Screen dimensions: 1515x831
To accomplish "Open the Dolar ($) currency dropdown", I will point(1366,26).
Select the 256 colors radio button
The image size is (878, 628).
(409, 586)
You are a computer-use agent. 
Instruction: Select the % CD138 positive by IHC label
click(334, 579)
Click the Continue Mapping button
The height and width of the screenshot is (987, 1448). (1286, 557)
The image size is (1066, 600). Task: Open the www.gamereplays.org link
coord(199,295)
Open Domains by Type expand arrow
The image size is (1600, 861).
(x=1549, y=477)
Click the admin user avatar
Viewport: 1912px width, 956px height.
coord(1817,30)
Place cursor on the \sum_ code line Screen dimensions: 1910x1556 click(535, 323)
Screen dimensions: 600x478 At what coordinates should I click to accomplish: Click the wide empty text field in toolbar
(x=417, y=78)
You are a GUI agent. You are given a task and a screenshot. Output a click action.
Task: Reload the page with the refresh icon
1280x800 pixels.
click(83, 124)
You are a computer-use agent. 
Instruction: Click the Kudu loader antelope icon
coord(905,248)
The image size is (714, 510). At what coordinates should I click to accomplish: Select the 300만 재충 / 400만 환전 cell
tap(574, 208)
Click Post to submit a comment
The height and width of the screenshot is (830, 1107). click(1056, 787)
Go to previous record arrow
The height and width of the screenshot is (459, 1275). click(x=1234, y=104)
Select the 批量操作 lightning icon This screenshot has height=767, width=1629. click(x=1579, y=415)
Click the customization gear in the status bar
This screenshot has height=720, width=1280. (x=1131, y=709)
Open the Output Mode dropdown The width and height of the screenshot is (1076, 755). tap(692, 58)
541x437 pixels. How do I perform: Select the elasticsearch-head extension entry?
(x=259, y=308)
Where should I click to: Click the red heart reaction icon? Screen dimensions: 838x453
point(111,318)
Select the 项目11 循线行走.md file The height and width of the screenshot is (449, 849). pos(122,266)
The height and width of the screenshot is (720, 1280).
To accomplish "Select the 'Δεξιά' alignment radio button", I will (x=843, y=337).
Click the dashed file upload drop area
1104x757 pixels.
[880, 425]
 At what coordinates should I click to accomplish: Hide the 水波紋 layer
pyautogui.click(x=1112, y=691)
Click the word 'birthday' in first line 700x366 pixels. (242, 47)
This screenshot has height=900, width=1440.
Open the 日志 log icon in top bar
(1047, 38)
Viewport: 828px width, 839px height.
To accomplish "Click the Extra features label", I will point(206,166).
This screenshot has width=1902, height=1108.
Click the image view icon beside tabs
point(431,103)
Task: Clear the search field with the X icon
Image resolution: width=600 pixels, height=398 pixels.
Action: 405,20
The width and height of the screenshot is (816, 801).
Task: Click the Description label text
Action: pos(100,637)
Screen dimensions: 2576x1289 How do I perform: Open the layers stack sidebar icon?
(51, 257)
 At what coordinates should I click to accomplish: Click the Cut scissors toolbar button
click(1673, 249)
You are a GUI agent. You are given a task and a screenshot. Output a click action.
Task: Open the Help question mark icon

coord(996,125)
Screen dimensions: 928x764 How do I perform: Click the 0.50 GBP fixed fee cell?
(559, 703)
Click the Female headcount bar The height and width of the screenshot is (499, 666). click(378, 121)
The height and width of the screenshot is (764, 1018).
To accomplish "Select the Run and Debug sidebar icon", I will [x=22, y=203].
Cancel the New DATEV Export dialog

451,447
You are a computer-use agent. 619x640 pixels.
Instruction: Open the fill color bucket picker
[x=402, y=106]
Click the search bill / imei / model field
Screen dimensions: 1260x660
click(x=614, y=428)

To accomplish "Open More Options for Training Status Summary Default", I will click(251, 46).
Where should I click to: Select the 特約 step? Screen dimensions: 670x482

========================================

▶ _TASK TO CARRY OUT_
Only a verbatim transcription of the lines from the one containing "Screen dimensions: 1260x660" through the last line of the records counts as the answer.

▶ _ANSWER BELOW_
Screen dimensions: 1260x660
click(x=614, y=428)

To accomplish "Open More Options for Training Status Summary Default", I will click(251, 46).
Where should I click to: Select the 特約 step? Screen dimensions: 670x482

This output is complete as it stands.